Thursday, November 20, 2003

Mooch Nahin to Kuchh Nahin

Nothing says "Give it a Go" like sportin a mo! --Col. Blighty Sudafed

Mooch Nahin to Kuchh nahin--popular Hindi heartland proverb

East or west, moustache is an issue. In rural India, the facial hair in the upper lip region is something to be proud of. They have no choice, as lack of a moustache attracts unwanted attention and unsavoury comments. Urban India has somehow shaved off the necessity to keep the faith.

When this writer decided to come clean for the first time, the reaction in friends and family ranged from a wicked smile to outright outrage.

A village elder said: “Rajput is known by his moustache. "Did Lord Ram have moustache?" He had no answer. And I kept up the offence: "When Ram, the best a man can get (Purushottam) didn't have, why should I." I must say he was convinced. You can't fight religion. But nothing would make him shave his own.

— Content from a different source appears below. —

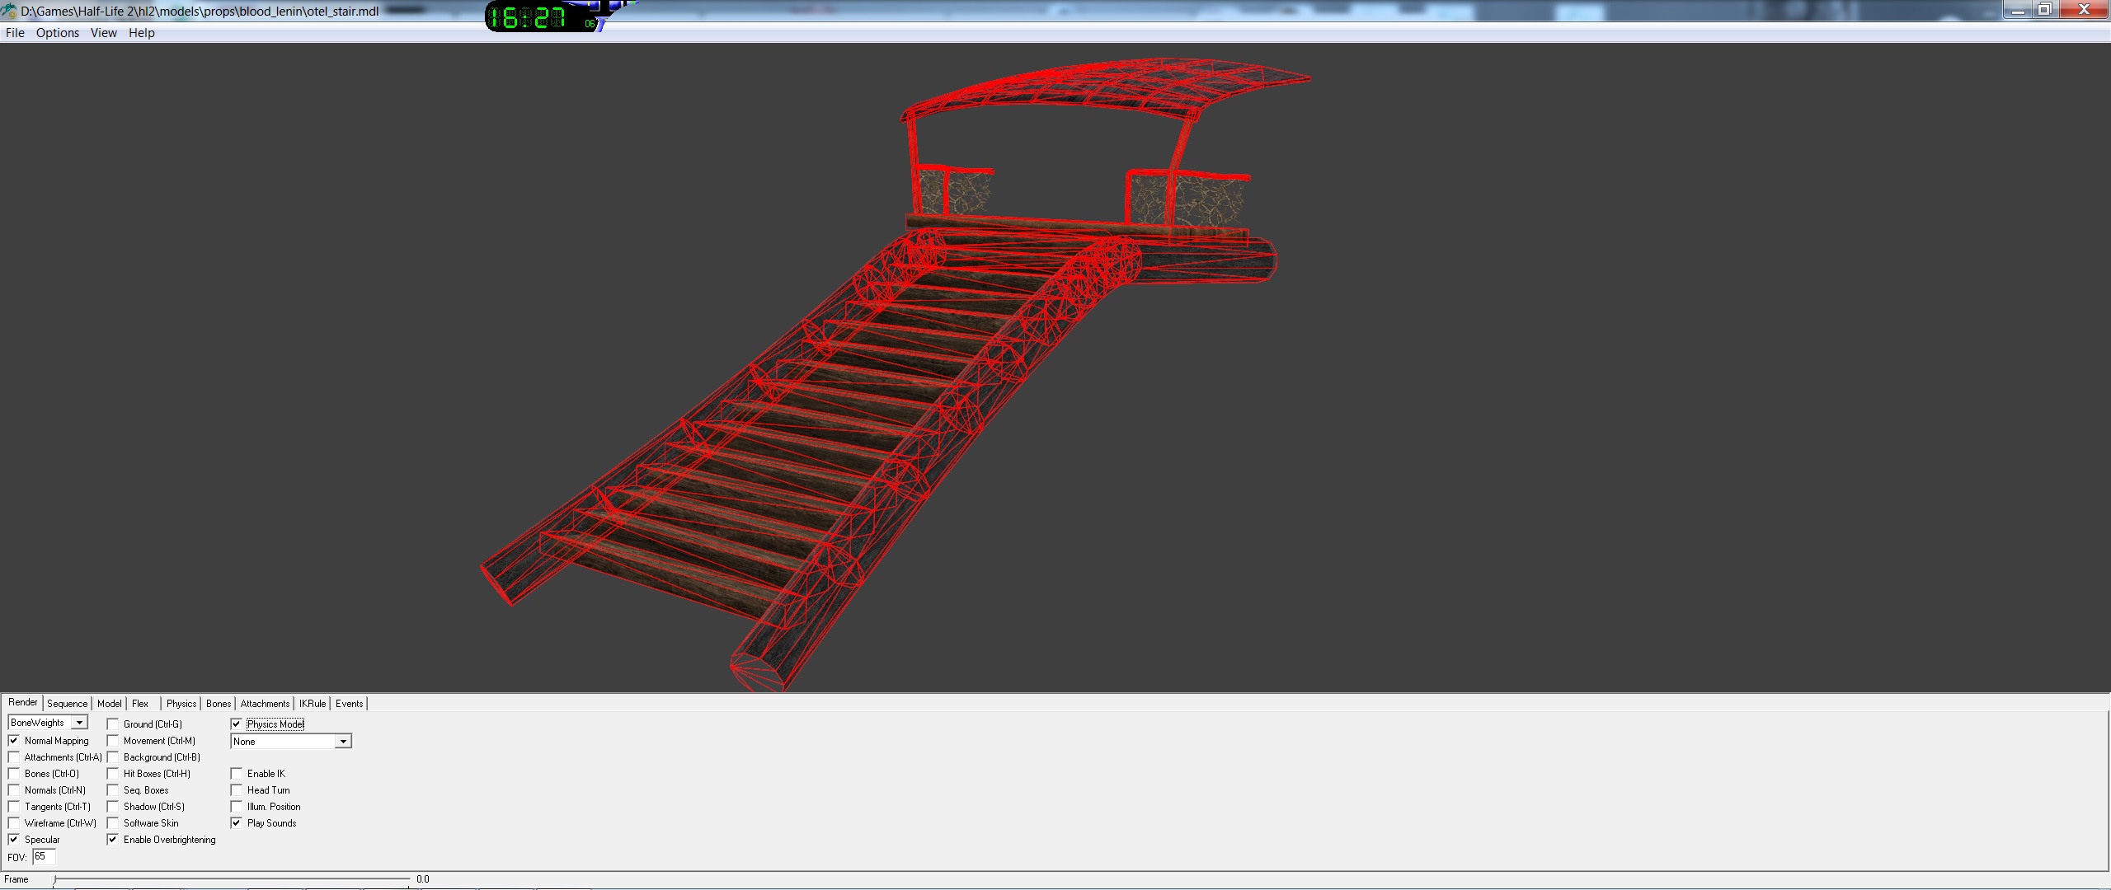Viewport: 2111px width, 890px height.
Task: Open the Options menu
Action: click(57, 33)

Moustache-lovers have so much belief in November being the month of moustache that they call it Movember. By a cruel turn of fate, Dileep Singh Judeo, the man who can't breathe without feeling his moustache, has his in trouble.

Early in November the Union minister had said if he did not win the Chhattisgarh Assembly election for his Bharatiya Janata Party (BJP) he would shave his moustache, the "hirsute appendage of the upper lip, with graspable extremities", the symbol of a man's pride.

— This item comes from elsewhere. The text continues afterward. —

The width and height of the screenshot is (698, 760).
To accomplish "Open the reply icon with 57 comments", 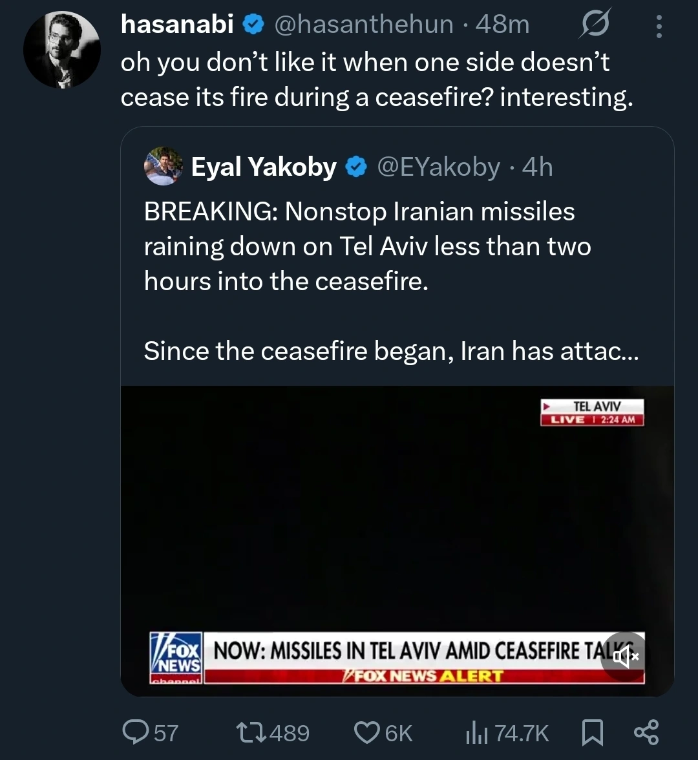I will coord(134,732).
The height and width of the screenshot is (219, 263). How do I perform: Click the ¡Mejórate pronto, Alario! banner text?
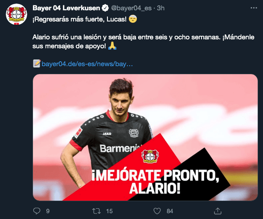[x=155, y=181]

Mid-November he was caught on tape taking what appeared to be bribe. And his party is on a shaky ground. If the party loses the election, Judeo loses his moustache. He's lost a lot already.

His opponent and tormentor-in-chief, Chhattisgarh Chief Minister Ajit Jogi, is safe. He doesn't sport any hair.

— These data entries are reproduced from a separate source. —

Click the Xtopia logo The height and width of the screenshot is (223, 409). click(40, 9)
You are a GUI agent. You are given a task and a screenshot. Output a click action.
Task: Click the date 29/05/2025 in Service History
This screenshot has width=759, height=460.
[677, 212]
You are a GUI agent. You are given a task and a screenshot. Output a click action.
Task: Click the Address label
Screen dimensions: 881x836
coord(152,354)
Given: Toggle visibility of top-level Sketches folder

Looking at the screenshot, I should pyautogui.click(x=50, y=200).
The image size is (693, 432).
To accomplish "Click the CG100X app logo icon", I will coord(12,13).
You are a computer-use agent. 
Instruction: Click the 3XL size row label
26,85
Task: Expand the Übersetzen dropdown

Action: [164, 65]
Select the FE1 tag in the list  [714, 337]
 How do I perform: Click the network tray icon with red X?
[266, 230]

What is that makes a moustache so much macho? The fact that most powerful dictators in the world had moustaches? Stalin, Hitler, Saddam Hussain, Parvez Musharraf, the list is long.

Advani is more acceptable to rightwing hardliners than Vajpayee is. Is it the moustache?

Does moustache make man more attractive?

According to a Roy Morgan survey: "79 percent of women prefer men to be clean shaven and 2.1 per cent prefer beards."

The pro-moustache people rubbish the survey saying it was backed by Gillette.

There are no surveys yet to show the percentage of voters who prefer their candidate clean-shaven.